For agroforestry, the information given was preliminary with the promise of more detail later in the year. however the Organic Research Centre has pieced together some more information based on working with Defra on the Agroforestry ELM Test project.
Information on the ORC website includes more detail on trees, woodlands, hedgerows, wood pasture, and parkland.
The Organic Research Centre said, “Low and very low density agroforestry on low sensitivity land will be in SFI and high and medium and high density agroforestry in CS. Any agroforestry on land with cultural or environmental sensitivities will be in CS. This means that farmers with low or very low density agroforestry on land with few sensitivities will be able to apply and get their payment with a minimum of fuss, whereas those in CS will be expected to write a more comprehensive management plan and applications may be subject to additional regulations.
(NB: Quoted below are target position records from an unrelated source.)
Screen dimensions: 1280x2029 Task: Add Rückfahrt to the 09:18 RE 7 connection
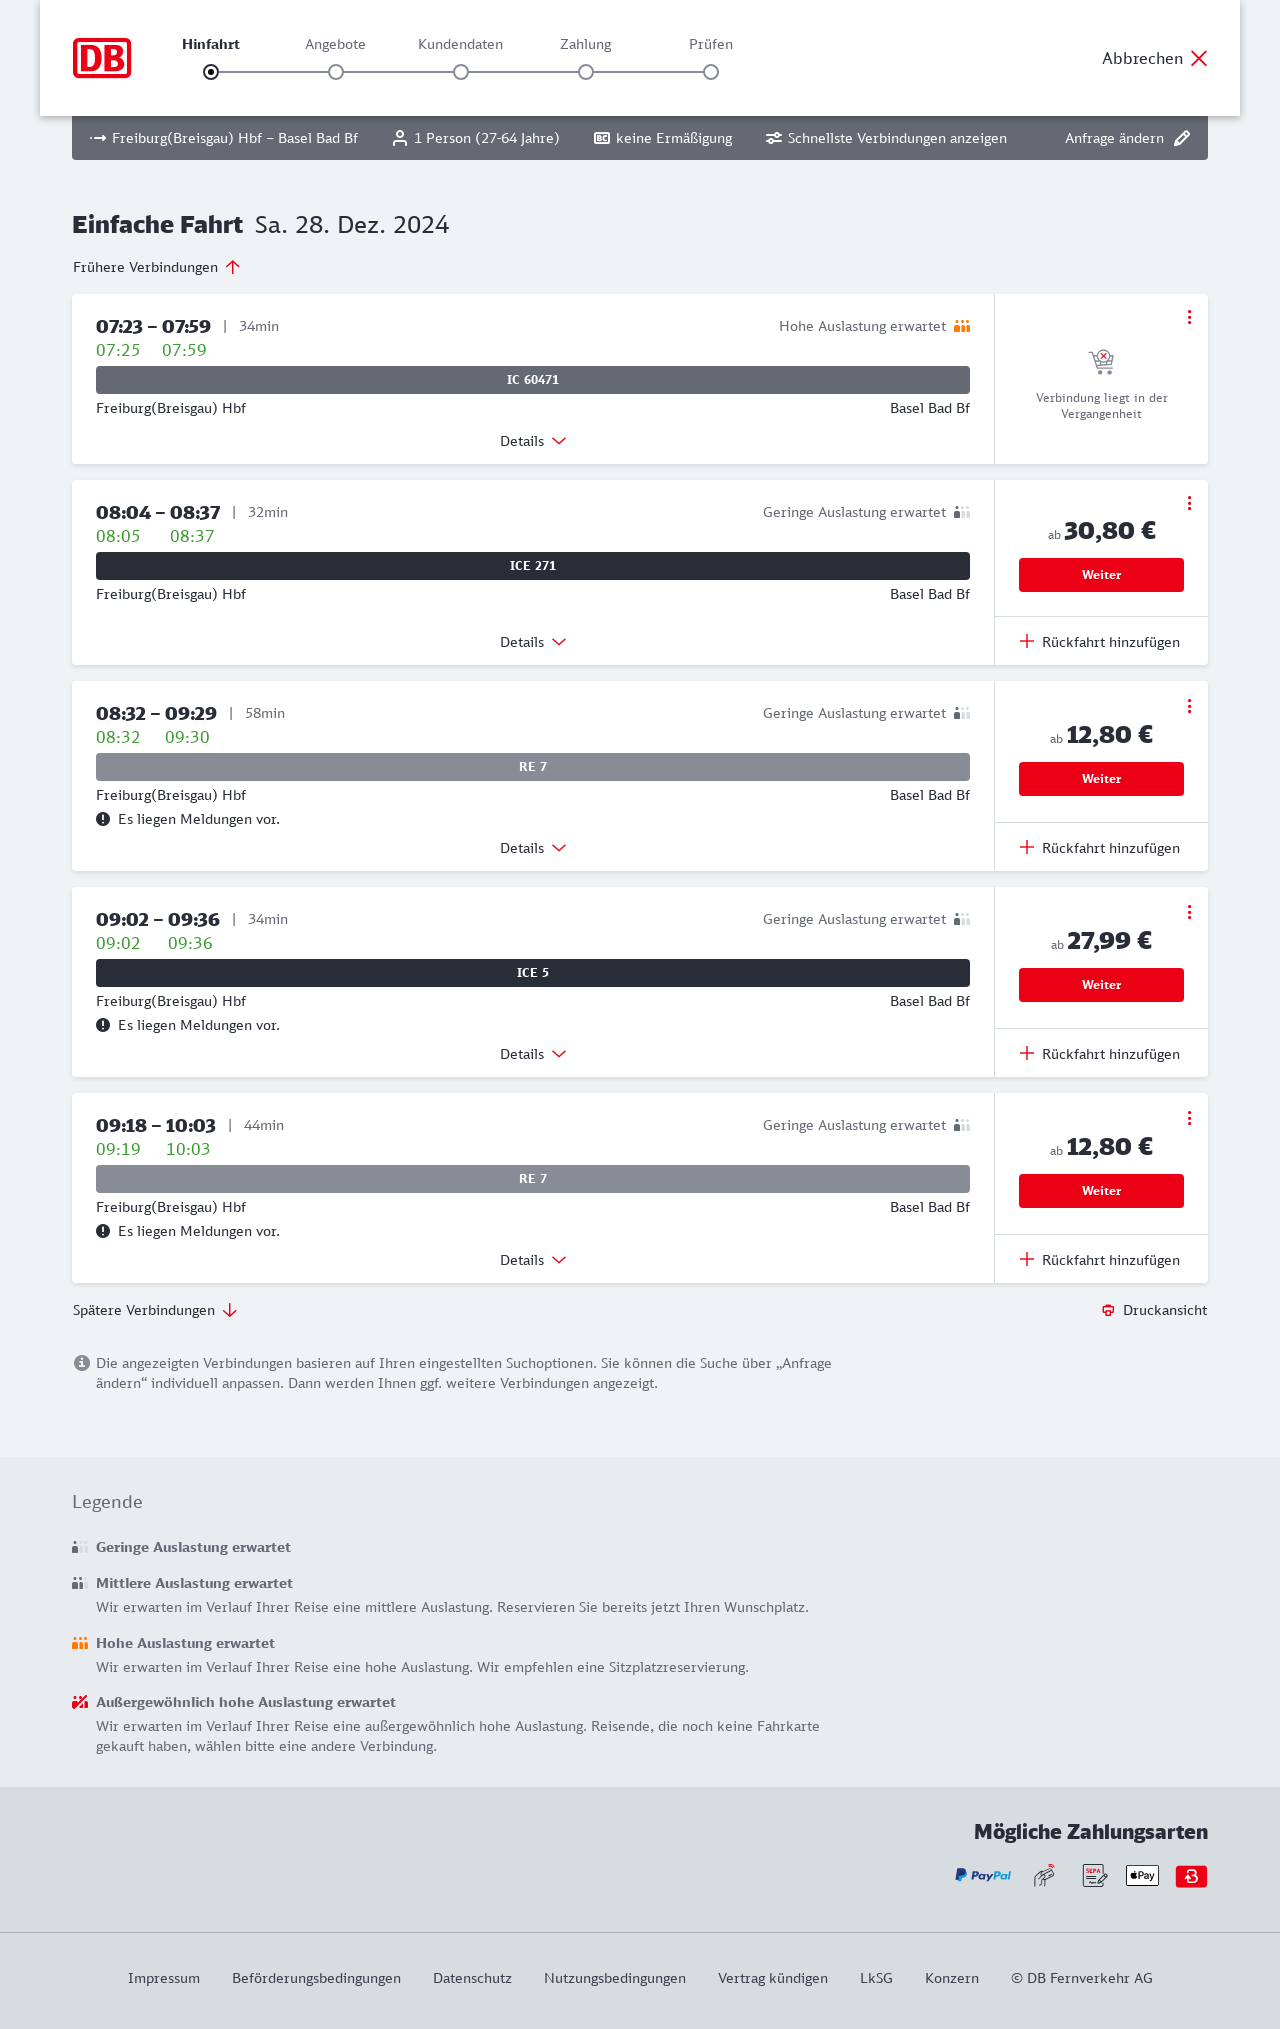click(1100, 1260)
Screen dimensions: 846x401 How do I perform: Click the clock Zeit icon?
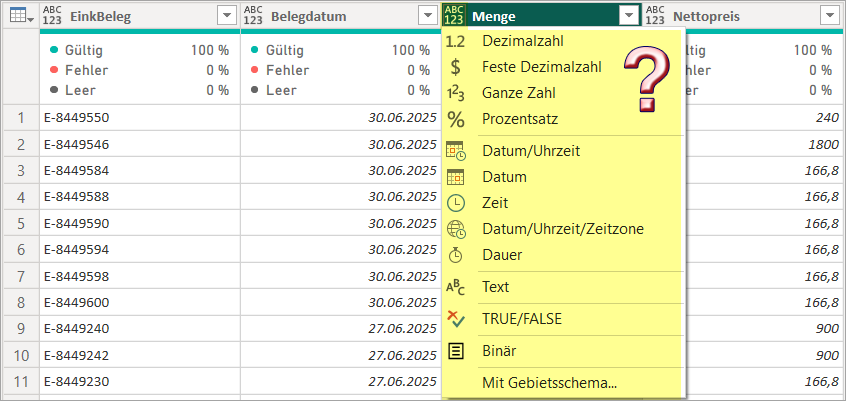tap(456, 203)
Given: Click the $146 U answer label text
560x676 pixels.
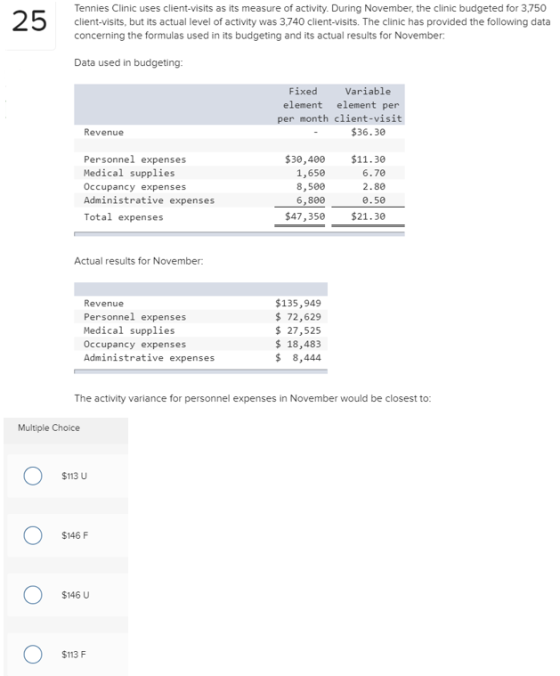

“In our final report for the Agroforestry ELM Test we asked 30 farmers what they think maintenance rates should be for an agroforestry system at 150stems/ha (likely CS “medium”). A majority of farmers said the payment should be greater than £125, so with the proposed payment of £595, most farmers should be happy.”
ORC also said, “The update gives some clarification on the tenancy issue in ELM. Tenants will be offered three-year SFI agreements to align with the average length of Farm Business Tenancies; they will not be required to obtain landlord consent for actions; they will be able to leave the agreement before three years if their circumstances change; and they will be able to enter an agreement even if their tenancy does not stretch three years.
“Some of these proposals sit a little awkwardly with agroforestry. Major changes to land management such as planting in-field trees would normally be with landowner consent. It also introduces the possibility that, if for example, a landowner agrees to agroforestry only grudgingly with the tenant, and the tenant leaves after 3 years, the trees could conceivably be torn out.”